Mono3D Detection 整理


本文整理了单目3D目标检测的相关工作

0.Introduction of 3D Object Detection

在缺乏深度信息的情况下,根据RGB图像恢复3D结构是一个不适定问题。但是在提供先验信息的情况下,这个任务也能取得不错的效果。
在具体的方案实现上,总体可以分为四条路线:

  1. Proposal-based的方案,先生成3D proposal ,再根据设定的方案对proposal进行排序,从而得到最后的结果
  2. RGB-only的方案,将3D框的各组成项解耦,直接从RGB中回归各组成项再组合成3D框
  3. Perspective transformation的方案,将原始的输入图像换一种表达形式(此处不包含借助depth进行3D结构恢复的方案)
  4. Pseudo-LiDAR的方案 ,本质上都是在RGB图像上进行深度估计,恢复3D结构,然后在视觉点云上进行3D检测

以下将一些代表性的论文粗略分为上述四个类别,按照时间线进行简单的回顾。

1.Proposal-based

2016—CVPR—Mono3D

[Paper] [Code]

Mono3D first samples candidates based on the ground prior and scores them with semantic/instance segmentation, contextual information, object shape, and location prior.
MonoFlex

在3D空间中生成proposal,投影回2D后结合分割、形状、位置先验进行评分,最后保留的作为结果。

2019—ICIP-Shift RCNN

[Paper] [Code]

avoids dense proposal sampling by “actively” regressing the offset from the Deep3DBox proposal. They feed all the known 2D and 3D bbox info into a fast and simple fully connected network called ShiftNet and refine the 3D location

2019—ICCV—MonoDIS

[Paper] [Code]

Instead of directly supervising each of the components of 2D and 3D bbox output, it takes a holistic view of bbox regression and uses 2D (signed) IoU loss and 3D corner loss. These losses are hard to train in general, so it proposes a disentanglement technique by fixing all elements but one group (including one or more elements) to ground truth and calculate the loss, essentially training only parameters in that group.

2019—CVPR—MonoPSR

It generates 3D proposal first and then reconstructing local point cloud of dynamic objects.
The reconstruction branch regresses a local point cloud of the object and compares it with the GT in point cloud and camera (after projection).

2020—CVPR—D4LCN

took the idea of depth-aware convolution from M3D-RPN even further by introducing a dynamic filter prediction branch. This additional branch which takes in the depth prediction as input and generates a filter feature volume, which generates different filters for each specific location in terms of both weights and dilation rates.

RGB Image only

基于RGB图像直接得到3D框通常是通过借助关键点、目标形状、2D-3D的几何一致性约束等来进行3D框的解耦从而得到最后的结果。
关注的目标大尺寸大多有相似的尺寸,这个信息对于估计到目标的距离有很大的帮助。
很多方法延续2D的方法来预测关键点。

2016—CVPR—Deep3DBox

对于3D框的回归,分成了三个分支。一个分支预测目标框的size相当于一类目标的均值的偏差,另外两个分支用于预测角度。角度的回归使用的是MultiBin的方法,预测每个bin的置信度以及角度的正弦和余弦。得到2D的结果和3D的结果后,使用最小二乘法通过最小化重投影误差计算目标框的位置。
缺点在于非常依赖于2D框的精度。
image.png

2017—CVPR—Deep MANTA

本文是这一方案的先驱。首先使用级联的faster RCNN的架构来回归2D框、分类和模板的相似度。然后使用预先选择好的3D CAD模型,使用EpnP算法进行2D/3D的匹配。

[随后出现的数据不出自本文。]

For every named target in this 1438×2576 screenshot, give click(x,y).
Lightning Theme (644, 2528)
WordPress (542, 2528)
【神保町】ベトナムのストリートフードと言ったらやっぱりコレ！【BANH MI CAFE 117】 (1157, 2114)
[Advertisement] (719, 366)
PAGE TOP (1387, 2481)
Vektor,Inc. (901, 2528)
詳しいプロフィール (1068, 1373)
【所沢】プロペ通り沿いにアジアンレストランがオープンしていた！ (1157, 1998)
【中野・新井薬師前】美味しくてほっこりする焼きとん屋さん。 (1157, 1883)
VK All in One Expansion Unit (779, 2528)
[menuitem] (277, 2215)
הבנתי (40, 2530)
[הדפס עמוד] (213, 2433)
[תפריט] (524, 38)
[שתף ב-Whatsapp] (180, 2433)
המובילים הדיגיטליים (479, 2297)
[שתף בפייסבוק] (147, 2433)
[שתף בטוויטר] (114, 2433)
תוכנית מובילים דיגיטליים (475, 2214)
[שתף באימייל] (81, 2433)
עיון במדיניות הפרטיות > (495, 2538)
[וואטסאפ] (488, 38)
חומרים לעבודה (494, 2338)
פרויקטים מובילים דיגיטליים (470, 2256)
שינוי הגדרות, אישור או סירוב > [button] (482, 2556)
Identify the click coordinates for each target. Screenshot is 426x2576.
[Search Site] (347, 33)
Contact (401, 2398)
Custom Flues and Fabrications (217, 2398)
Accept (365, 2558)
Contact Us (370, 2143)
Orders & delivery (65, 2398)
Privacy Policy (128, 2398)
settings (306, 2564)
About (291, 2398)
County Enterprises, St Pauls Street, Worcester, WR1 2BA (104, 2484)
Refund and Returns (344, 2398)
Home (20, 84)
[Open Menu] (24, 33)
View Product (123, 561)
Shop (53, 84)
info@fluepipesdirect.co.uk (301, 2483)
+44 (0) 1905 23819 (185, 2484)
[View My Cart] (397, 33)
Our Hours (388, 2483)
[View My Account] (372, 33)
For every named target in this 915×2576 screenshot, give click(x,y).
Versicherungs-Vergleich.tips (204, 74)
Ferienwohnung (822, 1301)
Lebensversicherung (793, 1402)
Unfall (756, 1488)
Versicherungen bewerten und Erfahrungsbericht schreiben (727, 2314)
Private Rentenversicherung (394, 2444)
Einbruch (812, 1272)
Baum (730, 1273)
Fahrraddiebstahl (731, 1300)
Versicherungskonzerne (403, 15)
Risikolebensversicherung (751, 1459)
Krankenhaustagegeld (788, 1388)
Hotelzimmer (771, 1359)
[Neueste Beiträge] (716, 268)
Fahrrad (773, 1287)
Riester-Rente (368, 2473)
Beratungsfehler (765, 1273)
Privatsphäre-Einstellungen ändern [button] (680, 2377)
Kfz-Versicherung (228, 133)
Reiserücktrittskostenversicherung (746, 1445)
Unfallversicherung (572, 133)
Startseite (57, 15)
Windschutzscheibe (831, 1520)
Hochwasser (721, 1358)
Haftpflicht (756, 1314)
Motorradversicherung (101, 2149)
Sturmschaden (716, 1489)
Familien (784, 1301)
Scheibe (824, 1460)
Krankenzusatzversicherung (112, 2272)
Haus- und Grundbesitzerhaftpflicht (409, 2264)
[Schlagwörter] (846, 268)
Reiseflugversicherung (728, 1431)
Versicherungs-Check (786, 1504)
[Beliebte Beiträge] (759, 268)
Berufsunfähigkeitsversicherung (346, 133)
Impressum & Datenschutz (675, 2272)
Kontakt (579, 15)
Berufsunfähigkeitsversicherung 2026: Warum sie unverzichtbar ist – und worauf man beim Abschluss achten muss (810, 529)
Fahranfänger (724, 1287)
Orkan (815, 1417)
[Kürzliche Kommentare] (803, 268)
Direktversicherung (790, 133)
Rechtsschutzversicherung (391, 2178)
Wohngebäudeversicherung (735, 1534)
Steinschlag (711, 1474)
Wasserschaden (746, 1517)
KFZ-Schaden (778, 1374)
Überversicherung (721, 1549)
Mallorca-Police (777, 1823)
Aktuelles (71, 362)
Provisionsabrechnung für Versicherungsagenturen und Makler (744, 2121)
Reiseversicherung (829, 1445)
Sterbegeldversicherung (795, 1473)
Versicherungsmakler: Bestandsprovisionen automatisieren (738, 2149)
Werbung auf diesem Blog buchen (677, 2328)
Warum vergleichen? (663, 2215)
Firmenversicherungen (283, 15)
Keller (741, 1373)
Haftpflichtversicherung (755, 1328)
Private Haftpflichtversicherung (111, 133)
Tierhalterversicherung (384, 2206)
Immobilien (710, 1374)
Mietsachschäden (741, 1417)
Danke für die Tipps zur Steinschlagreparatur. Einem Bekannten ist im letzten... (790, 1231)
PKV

2018—IROS—The Earth ain’t Flat

本文目标在陡峭和分级的道路上对车辆进行单目重建。一个关键设计在于从单目图像中估计3D shape和6自由度。本文参考Deep MANTA进行3D model的匹配,但不是从所有可能的 3D 形状模板中挑选出最好的一个,而是使用基本向量和变形系数来捕捉车辆的形状。

2019—CVPR—RoI-10D

10D=6DoF pose + 3DoF size + 1D shape space

2019-AAAI-MonoGRNet

[Paper] [Code]
本文是由多个子网构成的统一网络,包括2D目标检测、实例深度估计、3D定位和局部角回归。
pixel-wise的深度估计最小化的是整张图像的所有像素得到一个平均最优估计,一些只占据了很小面积的目标就会被忽略了。
本文的核心思想是将3D定位问题解耦成几个循序渐进的子任务。
本文回归的是3D中心点的投影和粗糙的实例深度,然后使用两者估计粗糙的3D位置。它强调了2D框的中心点和3D框中心点在2D图像上的投影的不同。
本文没有直接回归更好观察的角度,而是回归了8个顶点相对于3D中心点的偏移。

2019-ICCV-MVRA

It introduces a 3D reconstruction layer to lift 2D to 3D instead of solving an over-constrained equation, with two losses in two different spaces: 1) IoU loss in perspective view, between the reprojected 3D bbox and the 2d bbox in IoU, and 2) L2 loss in BEV loss between estimated distance and gt distance.
It recognizes that deep3DBox does not handle truncated box well, as not four sides of the bounding box now correspond to the real physical extent of the vehicle.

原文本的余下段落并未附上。